◆ Directive: Count the lines below that contain the string "size", treating uppercase and lowercase as different, and reply with the number alone.

◆ Extracted records:
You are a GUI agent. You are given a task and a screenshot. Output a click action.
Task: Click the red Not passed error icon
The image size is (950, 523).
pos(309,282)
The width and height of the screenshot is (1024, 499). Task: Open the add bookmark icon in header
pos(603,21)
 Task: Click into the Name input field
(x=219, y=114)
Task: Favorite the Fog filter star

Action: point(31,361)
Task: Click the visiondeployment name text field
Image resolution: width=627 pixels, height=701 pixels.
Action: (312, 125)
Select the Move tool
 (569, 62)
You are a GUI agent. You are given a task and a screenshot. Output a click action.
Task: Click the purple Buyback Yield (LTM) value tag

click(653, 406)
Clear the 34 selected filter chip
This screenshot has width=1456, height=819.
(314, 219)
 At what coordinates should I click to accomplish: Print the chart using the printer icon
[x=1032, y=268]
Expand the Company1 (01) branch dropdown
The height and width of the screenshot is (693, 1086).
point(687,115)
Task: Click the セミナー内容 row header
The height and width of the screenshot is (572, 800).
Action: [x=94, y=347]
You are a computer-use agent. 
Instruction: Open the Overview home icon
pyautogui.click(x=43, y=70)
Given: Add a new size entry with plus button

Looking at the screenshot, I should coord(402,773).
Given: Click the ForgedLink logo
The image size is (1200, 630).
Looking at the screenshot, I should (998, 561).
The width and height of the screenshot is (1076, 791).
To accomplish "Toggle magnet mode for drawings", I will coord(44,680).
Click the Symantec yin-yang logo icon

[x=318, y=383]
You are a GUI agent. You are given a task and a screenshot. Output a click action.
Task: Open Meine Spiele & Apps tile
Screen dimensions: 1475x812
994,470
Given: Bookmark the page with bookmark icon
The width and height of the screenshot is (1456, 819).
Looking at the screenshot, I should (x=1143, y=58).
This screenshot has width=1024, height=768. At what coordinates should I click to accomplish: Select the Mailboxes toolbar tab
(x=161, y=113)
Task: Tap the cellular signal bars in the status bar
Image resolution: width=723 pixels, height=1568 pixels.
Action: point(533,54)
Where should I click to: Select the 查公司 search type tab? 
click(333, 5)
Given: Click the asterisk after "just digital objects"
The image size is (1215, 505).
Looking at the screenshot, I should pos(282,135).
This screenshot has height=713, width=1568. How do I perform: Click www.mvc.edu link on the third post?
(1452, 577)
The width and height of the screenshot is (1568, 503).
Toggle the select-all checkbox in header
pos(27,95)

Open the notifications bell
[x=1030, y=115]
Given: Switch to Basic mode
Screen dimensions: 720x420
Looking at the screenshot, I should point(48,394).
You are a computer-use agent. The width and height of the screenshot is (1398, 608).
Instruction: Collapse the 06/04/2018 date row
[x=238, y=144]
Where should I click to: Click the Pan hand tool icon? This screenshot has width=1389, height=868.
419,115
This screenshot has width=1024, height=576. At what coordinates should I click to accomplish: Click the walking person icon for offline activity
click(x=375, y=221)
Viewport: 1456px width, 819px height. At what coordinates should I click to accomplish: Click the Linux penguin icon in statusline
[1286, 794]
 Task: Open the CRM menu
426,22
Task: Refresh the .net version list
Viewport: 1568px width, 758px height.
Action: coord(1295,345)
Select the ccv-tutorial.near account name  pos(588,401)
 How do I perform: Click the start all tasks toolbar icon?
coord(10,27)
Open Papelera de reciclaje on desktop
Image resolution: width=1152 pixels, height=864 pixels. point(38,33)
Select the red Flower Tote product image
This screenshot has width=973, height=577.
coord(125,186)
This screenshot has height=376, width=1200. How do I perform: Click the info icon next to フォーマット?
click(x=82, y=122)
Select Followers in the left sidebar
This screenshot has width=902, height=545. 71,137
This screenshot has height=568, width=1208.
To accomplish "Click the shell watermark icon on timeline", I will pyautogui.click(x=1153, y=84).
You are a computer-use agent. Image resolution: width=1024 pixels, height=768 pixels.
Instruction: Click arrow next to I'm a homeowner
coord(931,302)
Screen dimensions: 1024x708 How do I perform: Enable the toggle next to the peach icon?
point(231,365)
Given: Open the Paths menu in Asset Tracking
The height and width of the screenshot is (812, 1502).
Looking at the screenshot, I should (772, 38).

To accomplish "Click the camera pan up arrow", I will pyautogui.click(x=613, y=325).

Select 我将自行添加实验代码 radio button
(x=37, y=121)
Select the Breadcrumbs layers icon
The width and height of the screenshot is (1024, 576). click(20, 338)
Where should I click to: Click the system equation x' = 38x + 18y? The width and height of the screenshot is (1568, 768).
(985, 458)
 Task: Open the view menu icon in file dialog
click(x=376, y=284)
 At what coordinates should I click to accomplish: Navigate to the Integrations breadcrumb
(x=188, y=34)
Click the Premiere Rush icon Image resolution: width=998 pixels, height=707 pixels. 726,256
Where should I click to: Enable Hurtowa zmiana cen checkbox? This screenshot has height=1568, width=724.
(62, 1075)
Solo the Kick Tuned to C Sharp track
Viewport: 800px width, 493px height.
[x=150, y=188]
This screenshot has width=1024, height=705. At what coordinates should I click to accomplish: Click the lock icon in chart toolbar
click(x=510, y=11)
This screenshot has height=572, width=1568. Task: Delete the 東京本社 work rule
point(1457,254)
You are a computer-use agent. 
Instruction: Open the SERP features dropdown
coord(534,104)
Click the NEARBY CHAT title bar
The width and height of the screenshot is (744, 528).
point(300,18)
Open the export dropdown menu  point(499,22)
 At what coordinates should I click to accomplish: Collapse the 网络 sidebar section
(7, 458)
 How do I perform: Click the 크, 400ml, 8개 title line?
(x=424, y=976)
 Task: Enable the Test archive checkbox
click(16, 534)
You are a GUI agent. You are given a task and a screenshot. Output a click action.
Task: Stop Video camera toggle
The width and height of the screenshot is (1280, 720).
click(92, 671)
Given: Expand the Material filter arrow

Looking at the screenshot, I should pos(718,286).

◆ Output for this task: 4